Income must be claimed on every American taxpayer's income tax return each year. Sources of income are numerous, and can be overwhelming to the average taxpayer. Form 1040 of the individual income tax return lists types of income that must be included on the return, line by line. Many types of income must also be included on various other forms and then transferred to the 1040.
Earned income is the most common form of income, and is reported on line 7 of Form 1040. According to the Internal Revenue Service, earned income includes all taxable income and wages received from working, either from someone who pays you or from a business you own. Included in this category are wages, salaries, tips, dependent care benefits, union strike benefits and long-term disability benefits. Taxpayers with wages and salaries should receive a W-2 from their employers each January that details their income for the tax year. All income information on the W-2 should be reported somewhere on the tax return, regardless of whether or not the income is taxable.
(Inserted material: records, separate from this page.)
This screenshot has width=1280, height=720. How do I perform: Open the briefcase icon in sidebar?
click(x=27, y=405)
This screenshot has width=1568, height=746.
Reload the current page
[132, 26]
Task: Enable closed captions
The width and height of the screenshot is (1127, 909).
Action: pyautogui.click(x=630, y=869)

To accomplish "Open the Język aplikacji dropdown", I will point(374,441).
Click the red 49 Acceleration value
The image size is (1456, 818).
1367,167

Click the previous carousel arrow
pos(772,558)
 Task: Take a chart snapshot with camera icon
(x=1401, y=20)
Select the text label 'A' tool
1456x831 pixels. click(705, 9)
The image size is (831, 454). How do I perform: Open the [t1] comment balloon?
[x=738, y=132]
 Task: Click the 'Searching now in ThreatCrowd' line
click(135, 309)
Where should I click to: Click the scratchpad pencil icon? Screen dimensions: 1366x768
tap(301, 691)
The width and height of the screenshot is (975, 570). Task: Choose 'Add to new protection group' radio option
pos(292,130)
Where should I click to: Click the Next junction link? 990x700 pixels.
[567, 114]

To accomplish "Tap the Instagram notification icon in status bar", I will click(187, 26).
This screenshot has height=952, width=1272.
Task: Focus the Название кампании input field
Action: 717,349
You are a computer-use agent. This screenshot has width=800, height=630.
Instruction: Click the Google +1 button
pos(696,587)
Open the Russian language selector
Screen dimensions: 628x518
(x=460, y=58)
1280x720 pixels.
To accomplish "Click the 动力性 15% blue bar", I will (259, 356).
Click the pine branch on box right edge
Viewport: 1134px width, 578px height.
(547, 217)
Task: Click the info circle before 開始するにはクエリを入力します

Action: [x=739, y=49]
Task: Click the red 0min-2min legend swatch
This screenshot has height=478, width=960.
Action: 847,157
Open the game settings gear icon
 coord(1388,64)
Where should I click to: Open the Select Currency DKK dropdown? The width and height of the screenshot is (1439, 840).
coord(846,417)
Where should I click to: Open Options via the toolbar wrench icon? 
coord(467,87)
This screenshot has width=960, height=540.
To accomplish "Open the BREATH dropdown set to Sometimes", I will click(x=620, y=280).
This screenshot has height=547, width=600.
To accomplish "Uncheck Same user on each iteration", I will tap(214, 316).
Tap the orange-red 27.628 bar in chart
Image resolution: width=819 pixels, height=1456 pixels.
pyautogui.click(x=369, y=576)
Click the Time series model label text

Unearned income is more broad in nature. According to the IRS, it includes income other than that received as wages, salary, or profit from self-employment. Dividend and interest income fall into this category. Retirement income, including pensions and annuities, is also included, and may or may not be taxable. Capital gains, alimony, unemployment income, prizes and awards are also types of unearned income. Most of the income in this category is reported to the taxpayer on various 1099 forms.
Variable income includes rents, royalties and business income, including partnership and S corporation income. According to IRS Publication 525, these types of income are reported differently than earned and unearned income. The income ends up on the 1040, but must first be reported on various other schedules. Rental income can be reported on line 21 of Form 1040 only for non-business income, but must be listed on Schedule C for business income. Royalties are reported on part 1 of Schedule E. Partnership income is first reported on Form 1065 and an S corporation on Form 1120.
Schedule C, Profit or Loss from Business, is the form used for self-employment income. Sales, commissions, and revenue from services rendered are all included on this schedule. Expenses for the business are also included on Schedule C to arrive at a net profit or loss for the business. The net amount must be included on line 12 of Form 1040.
Income earned by dependents of the taxpayer may or may not have to be included on a parental tax return. According to IRS Publication 929, "for federal income tax purposes, the income a child receives for his or her personal services (labor) is the child's, even if, under state law, the parent is entitled to and receives that income." The parent may elect, however, to include the child's unearned income on their tax return as long as certain criteria are met. Doing so will avoid having to file a separate return for the child.
Types of income excluded from tax are child support, economic recovery payments, vouchers under the "cash for clunkers" program, Pay-for-Performance Success Payments, life insurance proceeds, gifts and bequests. Restrictions apply to some of these income sources. Consult a tax professional or purchase tax software to avoid common mistakes, and to ensure that all necessary income is included on the tax return.